AIM OF THE TASK — Reproduce each of the following entries word for word, line by line, without any changes.

SUPPLIED RECORDS —
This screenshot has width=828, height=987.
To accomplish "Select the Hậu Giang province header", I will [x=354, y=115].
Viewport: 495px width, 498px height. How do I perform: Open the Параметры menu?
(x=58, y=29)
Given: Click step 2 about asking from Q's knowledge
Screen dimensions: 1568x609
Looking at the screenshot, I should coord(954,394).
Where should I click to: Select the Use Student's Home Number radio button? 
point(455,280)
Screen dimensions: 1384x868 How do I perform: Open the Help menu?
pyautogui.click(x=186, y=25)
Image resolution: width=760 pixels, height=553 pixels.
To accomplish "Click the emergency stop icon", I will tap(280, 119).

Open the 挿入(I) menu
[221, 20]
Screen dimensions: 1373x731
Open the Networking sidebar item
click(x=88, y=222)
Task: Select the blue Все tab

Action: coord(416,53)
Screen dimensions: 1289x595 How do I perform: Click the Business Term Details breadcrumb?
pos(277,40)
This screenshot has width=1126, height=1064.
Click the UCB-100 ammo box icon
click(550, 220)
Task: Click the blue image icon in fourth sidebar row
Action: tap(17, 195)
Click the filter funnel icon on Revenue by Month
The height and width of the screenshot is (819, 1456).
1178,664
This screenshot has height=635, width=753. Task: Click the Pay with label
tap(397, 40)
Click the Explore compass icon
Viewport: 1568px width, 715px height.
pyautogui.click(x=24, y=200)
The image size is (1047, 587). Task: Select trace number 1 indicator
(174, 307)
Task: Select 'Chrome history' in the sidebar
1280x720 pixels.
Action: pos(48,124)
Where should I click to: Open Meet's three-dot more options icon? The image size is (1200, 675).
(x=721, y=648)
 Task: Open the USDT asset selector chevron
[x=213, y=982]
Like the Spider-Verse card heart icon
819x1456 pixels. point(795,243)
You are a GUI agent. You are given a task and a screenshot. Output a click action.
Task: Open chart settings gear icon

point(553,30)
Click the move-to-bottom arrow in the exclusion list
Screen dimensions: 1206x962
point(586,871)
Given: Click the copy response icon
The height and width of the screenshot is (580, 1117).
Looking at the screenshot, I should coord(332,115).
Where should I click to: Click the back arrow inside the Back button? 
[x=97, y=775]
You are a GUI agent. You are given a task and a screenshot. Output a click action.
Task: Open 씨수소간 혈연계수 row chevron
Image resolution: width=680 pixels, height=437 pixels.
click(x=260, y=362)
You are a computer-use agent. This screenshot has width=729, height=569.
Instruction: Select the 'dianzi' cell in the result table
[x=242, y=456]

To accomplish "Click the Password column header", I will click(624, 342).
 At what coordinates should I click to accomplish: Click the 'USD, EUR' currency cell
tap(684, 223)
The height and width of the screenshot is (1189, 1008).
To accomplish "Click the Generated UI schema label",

COMPLETE OUTPUT —
This screenshot has width=828, height=987.
To accomplish "Select the Hậu Giang province header", I will [x=354, y=115].
Viewport: 495px width, 498px height. How do I perform: Open the Параметры menu?
(x=58, y=29)
Given: Click step 2 about asking from Q's knowledge
Screen dimensions: 1568x609
Looking at the screenshot, I should coord(954,394).
Where should I click to: Select the Use Student's Home Number radio button? 
point(455,280)
Screen dimensions: 1384x868 How do I perform: Open the Help menu?
pyautogui.click(x=186, y=25)
Image resolution: width=760 pixels, height=553 pixels.
To accomplish "Click the emergency stop icon", I will tap(280, 119).

Open the 挿入(I) menu
[221, 20]
Screen dimensions: 1373x731
Open the Networking sidebar item
click(x=88, y=222)
Task: Select the blue Все tab

Action: coord(416,53)
Screen dimensions: 1289x595 How do I perform: Click the Business Term Details breadcrumb?
pos(277,40)
This screenshot has width=1126, height=1064.
Click the UCB-100 ammo box icon
click(550, 220)
Task: Click the blue image icon in fourth sidebar row
Action: tap(17, 195)
Click the filter funnel icon on Revenue by Month
The height and width of the screenshot is (819, 1456).
1178,664
This screenshot has height=635, width=753. Task: Click the Pay with label
tap(397, 40)
Click the Explore compass icon
Viewport: 1568px width, 715px height.
pyautogui.click(x=24, y=200)
The image size is (1047, 587). Task: Select trace number 1 indicator
(174, 307)
Task: Select 'Chrome history' in the sidebar
1280x720 pixels.
Action: pos(48,124)
Where should I click to: Open Meet's three-dot more options icon? The image size is (1200, 675).
(x=721, y=648)
 Task: Open the USDT asset selector chevron
[x=213, y=982]
Like the Spider-Verse card heart icon
819x1456 pixels. point(795,243)
You are a GUI agent. You are given a task and a screenshot. Output a click action.
Task: Open chart settings gear icon

point(553,30)
Click the move-to-bottom arrow in the exclusion list
Screen dimensions: 1206x962
point(586,871)
Given: Click the copy response icon
The height and width of the screenshot is (580, 1117).
Looking at the screenshot, I should coord(332,115).
Where should I click to: Click the back arrow inside the Back button? 
[x=97, y=775]
You are a GUI agent. You are given a task and a screenshot. Output a click action.
Task: Open 씨수소간 혈연계수 row chevron
Image resolution: width=680 pixels, height=437 pixels.
click(x=260, y=362)
You are a computer-use agent. This screenshot has width=729, height=569.
Instruction: Select the 'dianzi' cell in the result table
[x=242, y=456]

To accomplish "Click the Password column header", I will click(624, 342).
 At what coordinates should I click to accomplish: Click the 'USD, EUR' currency cell
tap(684, 223)
The height and width of the screenshot is (1189, 1008).
To accomplish "Click the Generated UI schema label",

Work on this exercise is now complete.